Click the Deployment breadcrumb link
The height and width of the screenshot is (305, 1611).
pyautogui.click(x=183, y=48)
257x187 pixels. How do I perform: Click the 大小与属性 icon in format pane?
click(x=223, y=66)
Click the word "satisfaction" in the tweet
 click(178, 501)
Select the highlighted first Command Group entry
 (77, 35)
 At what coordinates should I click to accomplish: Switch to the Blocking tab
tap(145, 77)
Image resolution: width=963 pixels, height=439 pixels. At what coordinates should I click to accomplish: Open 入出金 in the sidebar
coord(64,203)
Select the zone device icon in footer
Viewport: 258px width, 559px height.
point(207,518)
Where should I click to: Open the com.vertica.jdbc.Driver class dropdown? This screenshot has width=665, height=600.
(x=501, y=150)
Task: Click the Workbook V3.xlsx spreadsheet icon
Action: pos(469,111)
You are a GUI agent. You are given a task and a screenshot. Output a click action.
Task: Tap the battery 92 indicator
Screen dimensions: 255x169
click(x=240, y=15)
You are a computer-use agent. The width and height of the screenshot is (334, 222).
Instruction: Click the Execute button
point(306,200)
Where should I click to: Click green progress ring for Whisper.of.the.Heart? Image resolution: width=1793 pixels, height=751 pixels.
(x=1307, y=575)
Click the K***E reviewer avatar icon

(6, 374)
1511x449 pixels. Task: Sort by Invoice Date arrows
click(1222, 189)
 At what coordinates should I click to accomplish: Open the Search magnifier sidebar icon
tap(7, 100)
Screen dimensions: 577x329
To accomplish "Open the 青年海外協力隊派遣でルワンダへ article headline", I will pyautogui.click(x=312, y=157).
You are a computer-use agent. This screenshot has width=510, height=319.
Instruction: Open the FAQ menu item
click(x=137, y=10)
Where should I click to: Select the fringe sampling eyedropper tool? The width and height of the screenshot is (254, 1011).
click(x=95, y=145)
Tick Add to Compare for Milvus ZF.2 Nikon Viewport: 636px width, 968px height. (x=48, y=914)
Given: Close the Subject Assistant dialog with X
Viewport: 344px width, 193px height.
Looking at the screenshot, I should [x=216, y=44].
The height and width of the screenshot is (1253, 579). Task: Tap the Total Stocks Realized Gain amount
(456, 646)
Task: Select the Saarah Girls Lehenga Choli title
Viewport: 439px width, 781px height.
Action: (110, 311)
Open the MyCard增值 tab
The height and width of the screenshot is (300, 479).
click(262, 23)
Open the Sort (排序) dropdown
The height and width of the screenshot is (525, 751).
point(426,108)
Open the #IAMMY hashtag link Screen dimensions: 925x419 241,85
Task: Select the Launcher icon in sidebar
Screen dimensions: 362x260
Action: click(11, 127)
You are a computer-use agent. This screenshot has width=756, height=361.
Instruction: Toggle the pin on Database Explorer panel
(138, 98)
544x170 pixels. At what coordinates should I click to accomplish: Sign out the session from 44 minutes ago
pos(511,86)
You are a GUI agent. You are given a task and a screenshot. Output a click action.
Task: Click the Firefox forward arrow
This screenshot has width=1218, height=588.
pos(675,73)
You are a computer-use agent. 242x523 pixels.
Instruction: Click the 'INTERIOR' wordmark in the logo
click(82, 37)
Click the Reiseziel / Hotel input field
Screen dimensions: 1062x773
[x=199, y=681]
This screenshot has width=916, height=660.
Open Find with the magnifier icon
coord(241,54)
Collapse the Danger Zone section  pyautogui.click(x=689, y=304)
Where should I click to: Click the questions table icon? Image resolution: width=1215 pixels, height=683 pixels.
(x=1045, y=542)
----
> **THE PROBLEM**
Each entry above needs to be output exactly as written.

> **SOLUTION TO THE PROBLEM**
Click the Deployment breadcrumb link
The height and width of the screenshot is (305, 1611).
pyautogui.click(x=183, y=48)
257x187 pixels. How do I perform: Click the 大小与属性 icon in format pane?
click(x=223, y=66)
Click the word "satisfaction" in the tweet
 click(178, 501)
Select the highlighted first Command Group entry
 (77, 35)
 At what coordinates should I click to accomplish: Switch to the Blocking tab
tap(145, 77)
Image resolution: width=963 pixels, height=439 pixels. At what coordinates should I click to accomplish: Open 入出金 in the sidebar
coord(64,203)
Select the zone device icon in footer
Viewport: 258px width, 559px height.
point(207,518)
Where should I click to: Open the com.vertica.jdbc.Driver class dropdown? This screenshot has width=665, height=600.
(x=501, y=150)
Task: Click the Workbook V3.xlsx spreadsheet icon
Action: pos(469,111)
You are a GUI agent. You are given a task and a screenshot. Output a click action.
Task: Tap the battery 92 indicator
Screen dimensions: 255x169
click(x=240, y=15)
You are a computer-use agent. The width and height of the screenshot is (334, 222).
Instruction: Click the Execute button
point(306,200)
Where should I click to: Click green progress ring for Whisper.of.the.Heart? Image resolution: width=1793 pixels, height=751 pixels.
(x=1307, y=575)
Click the K***E reviewer avatar icon

(6, 374)
1511x449 pixels. Task: Sort by Invoice Date arrows
click(1222, 189)
 At what coordinates should I click to accomplish: Open the Search magnifier sidebar icon
tap(7, 100)
Screen dimensions: 577x329
To accomplish "Open the 青年海外協力隊派遣でルワンダへ article headline", I will pyautogui.click(x=312, y=157).
You are a computer-use agent. This screenshot has width=510, height=319.
Instruction: Open the FAQ menu item
click(x=137, y=10)
Where should I click to: Select the fringe sampling eyedropper tool? The width and height of the screenshot is (254, 1011).
click(x=95, y=145)
Tick Add to Compare for Milvus ZF.2 Nikon Viewport: 636px width, 968px height. (x=48, y=914)
Given: Close the Subject Assistant dialog with X
Viewport: 344px width, 193px height.
Looking at the screenshot, I should [x=216, y=44].
The height and width of the screenshot is (1253, 579). Task: Tap the Total Stocks Realized Gain amount
(456, 646)
Task: Select the Saarah Girls Lehenga Choli title
Viewport: 439px width, 781px height.
Action: (110, 311)
Open the MyCard增值 tab
The height and width of the screenshot is (300, 479).
click(262, 23)
Open the Sort (排序) dropdown
The height and width of the screenshot is (525, 751).
point(426,108)
Open the #IAMMY hashtag link Screen dimensions: 925x419 241,85
Task: Select the Launcher icon in sidebar
Screen dimensions: 362x260
Action: click(11, 127)
You are a computer-use agent. This screenshot has width=756, height=361.
Instruction: Toggle the pin on Database Explorer panel
(138, 98)
544x170 pixels. At what coordinates should I click to accomplish: Sign out the session from 44 minutes ago
pos(511,86)
You are a GUI agent. You are given a task and a screenshot. Output a click action.
Task: Click the Firefox forward arrow
This screenshot has width=1218, height=588.
pos(675,73)
You are a computer-use agent. 242x523 pixels.
Instruction: Click the 'INTERIOR' wordmark in the logo
click(82, 37)
Click the Reiseziel / Hotel input field
Screen dimensions: 1062x773
[x=199, y=681]
This screenshot has width=916, height=660.
Open Find with the magnifier icon
coord(241,54)
Collapse the Danger Zone section  pyautogui.click(x=689, y=304)
Where should I click to: Click the questions table icon? Image resolution: width=1215 pixels, height=683 pixels.
(x=1045, y=542)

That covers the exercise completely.